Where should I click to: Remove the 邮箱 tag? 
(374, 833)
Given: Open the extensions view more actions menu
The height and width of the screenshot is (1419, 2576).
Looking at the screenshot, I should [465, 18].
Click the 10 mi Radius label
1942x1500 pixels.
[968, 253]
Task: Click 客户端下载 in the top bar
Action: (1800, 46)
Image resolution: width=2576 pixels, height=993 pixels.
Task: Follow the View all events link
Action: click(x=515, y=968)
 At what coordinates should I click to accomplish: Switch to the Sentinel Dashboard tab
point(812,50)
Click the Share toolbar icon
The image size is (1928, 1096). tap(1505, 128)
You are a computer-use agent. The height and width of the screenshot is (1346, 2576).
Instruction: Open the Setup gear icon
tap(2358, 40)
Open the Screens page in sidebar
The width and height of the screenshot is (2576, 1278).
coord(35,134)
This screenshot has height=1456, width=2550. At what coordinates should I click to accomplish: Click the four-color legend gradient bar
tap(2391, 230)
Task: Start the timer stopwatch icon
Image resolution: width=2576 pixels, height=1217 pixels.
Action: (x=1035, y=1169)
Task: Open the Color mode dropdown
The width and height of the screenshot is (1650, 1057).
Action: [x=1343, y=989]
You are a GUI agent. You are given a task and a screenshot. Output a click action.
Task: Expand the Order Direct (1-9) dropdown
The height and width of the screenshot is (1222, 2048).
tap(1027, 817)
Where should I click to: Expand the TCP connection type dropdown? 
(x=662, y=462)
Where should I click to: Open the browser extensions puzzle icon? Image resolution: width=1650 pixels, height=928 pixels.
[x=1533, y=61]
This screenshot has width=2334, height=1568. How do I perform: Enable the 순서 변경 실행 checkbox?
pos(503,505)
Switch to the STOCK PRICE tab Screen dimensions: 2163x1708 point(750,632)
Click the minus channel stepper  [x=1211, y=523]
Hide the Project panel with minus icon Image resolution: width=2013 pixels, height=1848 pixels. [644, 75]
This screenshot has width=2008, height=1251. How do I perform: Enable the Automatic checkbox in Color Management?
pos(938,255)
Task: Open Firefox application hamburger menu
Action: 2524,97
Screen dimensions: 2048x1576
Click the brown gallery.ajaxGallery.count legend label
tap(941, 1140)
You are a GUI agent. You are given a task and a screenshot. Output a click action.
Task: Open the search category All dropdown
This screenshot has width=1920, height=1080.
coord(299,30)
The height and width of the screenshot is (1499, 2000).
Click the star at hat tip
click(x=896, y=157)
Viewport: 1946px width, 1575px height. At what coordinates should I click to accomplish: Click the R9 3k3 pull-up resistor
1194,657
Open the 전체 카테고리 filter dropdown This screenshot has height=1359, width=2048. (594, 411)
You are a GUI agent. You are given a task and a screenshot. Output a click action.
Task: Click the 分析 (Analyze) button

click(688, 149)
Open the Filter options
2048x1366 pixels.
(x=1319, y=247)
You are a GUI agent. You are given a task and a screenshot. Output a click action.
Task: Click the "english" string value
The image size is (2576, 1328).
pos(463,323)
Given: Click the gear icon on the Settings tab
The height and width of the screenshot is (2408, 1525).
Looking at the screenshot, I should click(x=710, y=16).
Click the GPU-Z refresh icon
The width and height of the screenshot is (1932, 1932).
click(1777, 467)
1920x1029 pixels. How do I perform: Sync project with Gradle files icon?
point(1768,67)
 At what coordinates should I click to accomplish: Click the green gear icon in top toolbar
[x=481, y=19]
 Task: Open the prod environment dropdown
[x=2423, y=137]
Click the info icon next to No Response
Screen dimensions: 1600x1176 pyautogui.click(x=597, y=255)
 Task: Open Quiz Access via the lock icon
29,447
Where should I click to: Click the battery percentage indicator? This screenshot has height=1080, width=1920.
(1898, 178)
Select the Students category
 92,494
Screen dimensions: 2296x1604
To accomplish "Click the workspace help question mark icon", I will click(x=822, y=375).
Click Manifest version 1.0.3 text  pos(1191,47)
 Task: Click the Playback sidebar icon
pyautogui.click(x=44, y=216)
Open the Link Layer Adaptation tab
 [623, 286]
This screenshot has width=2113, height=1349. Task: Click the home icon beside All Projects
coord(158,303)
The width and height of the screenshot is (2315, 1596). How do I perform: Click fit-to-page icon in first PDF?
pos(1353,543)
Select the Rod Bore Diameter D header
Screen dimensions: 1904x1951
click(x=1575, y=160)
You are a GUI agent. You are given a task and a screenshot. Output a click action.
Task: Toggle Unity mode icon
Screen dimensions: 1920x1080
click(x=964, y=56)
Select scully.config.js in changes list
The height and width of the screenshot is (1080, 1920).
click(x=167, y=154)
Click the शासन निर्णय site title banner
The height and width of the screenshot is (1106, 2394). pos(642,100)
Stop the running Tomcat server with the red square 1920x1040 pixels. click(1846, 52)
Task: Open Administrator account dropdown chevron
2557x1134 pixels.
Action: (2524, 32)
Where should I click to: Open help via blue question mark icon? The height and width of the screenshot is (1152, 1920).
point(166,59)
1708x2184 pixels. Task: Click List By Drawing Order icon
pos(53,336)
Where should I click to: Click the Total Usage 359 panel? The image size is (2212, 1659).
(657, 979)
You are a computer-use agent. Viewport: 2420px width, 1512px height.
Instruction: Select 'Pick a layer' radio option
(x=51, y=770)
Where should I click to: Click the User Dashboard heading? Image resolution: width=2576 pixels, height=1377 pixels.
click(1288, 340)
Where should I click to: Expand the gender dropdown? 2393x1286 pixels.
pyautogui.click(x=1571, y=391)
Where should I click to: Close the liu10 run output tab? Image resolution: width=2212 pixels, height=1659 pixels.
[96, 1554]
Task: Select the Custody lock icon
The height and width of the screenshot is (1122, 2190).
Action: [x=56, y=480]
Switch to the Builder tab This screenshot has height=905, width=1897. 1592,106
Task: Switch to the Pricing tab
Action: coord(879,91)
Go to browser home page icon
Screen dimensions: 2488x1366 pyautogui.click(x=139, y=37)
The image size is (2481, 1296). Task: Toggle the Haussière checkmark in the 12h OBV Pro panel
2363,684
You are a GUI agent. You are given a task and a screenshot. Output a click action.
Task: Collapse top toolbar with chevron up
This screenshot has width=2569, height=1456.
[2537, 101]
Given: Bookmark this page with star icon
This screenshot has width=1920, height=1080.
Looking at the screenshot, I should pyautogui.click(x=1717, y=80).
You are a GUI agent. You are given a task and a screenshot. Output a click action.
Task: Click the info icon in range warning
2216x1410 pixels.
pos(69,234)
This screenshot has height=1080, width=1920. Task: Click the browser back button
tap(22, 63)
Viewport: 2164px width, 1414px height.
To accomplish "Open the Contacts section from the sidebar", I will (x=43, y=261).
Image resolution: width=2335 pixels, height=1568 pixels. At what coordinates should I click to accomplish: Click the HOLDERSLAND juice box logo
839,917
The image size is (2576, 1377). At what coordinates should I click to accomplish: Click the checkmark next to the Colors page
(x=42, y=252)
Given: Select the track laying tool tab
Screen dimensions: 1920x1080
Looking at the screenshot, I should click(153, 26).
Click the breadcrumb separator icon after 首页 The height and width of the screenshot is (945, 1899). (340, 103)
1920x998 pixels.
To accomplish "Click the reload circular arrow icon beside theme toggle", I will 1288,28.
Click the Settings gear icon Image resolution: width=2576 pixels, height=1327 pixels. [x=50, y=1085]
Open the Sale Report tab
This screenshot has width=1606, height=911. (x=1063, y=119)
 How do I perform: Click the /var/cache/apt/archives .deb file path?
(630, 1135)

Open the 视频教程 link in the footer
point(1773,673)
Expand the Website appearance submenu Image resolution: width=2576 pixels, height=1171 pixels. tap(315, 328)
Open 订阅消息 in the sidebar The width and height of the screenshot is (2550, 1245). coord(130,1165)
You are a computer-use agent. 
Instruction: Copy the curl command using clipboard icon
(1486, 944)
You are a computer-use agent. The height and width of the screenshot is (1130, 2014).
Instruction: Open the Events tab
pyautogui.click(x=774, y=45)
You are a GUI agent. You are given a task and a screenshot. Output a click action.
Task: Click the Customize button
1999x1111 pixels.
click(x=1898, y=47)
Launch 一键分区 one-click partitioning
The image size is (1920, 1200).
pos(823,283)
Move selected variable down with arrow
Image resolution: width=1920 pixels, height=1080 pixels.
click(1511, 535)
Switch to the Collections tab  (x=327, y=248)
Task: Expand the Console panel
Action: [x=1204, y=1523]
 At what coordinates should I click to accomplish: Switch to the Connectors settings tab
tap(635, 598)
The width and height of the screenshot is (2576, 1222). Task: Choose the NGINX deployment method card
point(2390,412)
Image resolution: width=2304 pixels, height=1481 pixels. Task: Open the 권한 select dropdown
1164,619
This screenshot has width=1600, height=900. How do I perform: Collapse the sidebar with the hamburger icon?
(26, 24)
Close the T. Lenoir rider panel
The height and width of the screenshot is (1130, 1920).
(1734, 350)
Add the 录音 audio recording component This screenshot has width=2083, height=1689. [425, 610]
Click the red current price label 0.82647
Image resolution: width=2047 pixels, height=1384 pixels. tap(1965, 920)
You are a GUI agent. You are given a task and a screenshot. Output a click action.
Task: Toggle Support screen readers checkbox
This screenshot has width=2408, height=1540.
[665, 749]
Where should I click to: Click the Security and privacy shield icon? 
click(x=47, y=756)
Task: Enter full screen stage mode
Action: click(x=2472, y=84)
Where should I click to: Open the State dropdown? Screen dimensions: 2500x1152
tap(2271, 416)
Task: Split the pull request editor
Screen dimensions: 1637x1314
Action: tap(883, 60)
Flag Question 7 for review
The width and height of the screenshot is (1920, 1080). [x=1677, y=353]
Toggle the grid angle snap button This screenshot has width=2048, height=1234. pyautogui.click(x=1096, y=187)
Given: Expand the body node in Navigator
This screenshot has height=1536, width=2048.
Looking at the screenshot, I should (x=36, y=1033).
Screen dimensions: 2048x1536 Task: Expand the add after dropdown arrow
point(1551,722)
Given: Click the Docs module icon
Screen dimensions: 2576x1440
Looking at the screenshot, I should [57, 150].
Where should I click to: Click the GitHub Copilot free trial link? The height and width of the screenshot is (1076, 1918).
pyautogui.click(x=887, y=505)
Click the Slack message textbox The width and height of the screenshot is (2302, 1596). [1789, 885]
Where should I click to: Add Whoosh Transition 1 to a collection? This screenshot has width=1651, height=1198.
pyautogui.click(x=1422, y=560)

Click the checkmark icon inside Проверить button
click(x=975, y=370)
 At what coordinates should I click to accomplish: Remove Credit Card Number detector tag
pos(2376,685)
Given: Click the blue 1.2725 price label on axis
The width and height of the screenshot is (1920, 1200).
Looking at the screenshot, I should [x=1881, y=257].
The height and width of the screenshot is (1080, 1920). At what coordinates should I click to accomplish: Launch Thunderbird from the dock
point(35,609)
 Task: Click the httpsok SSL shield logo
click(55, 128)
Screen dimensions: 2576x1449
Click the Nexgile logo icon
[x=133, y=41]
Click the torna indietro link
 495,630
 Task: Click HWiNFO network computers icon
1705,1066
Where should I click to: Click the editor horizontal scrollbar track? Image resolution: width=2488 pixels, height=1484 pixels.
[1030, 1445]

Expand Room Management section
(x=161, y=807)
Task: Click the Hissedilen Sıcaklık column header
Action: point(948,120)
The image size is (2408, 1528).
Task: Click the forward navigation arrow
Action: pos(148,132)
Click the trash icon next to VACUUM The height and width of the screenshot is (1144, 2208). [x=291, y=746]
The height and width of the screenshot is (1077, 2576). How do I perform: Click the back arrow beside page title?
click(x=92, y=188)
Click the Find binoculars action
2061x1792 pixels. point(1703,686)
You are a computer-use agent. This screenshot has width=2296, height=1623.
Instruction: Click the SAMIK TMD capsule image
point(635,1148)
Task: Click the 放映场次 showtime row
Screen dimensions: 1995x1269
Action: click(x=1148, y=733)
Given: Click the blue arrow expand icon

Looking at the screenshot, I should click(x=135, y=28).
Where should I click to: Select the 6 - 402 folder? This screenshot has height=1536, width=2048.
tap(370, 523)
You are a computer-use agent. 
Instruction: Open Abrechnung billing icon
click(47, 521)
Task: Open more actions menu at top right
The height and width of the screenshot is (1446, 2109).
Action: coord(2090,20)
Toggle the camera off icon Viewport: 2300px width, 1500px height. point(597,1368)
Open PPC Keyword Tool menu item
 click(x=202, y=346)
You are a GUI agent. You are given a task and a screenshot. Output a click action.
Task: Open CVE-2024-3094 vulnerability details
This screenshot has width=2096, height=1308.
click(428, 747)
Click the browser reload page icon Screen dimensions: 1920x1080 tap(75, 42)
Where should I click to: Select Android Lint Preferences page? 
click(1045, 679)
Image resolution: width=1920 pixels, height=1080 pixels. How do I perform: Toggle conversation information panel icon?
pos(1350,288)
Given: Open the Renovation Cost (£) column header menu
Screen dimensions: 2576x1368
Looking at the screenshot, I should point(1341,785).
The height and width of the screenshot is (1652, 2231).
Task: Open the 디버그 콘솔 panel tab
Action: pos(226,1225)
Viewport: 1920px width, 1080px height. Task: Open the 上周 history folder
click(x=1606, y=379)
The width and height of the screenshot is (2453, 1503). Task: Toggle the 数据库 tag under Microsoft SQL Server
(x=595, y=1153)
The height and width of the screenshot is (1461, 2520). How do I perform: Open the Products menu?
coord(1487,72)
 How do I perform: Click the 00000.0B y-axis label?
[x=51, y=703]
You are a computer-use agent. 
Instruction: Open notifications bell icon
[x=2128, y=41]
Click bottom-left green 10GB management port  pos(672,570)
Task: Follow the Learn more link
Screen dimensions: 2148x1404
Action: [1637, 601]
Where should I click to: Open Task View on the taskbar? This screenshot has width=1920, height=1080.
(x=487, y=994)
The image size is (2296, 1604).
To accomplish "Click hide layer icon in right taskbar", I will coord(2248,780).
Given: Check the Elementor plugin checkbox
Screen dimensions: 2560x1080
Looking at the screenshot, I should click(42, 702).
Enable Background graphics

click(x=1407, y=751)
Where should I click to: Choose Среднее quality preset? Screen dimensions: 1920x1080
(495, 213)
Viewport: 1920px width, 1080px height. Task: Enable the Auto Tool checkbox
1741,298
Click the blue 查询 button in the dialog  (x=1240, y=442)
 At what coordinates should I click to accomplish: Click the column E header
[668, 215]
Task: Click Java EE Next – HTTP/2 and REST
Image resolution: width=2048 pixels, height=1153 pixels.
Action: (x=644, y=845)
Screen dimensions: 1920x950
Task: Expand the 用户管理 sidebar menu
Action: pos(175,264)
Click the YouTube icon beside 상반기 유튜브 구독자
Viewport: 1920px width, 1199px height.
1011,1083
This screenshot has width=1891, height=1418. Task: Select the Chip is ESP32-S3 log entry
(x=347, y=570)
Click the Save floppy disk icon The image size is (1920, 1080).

━━━━

The count alone is needed: how many lines of these entries contain the word "will"?

> _Answer to the exercise_
4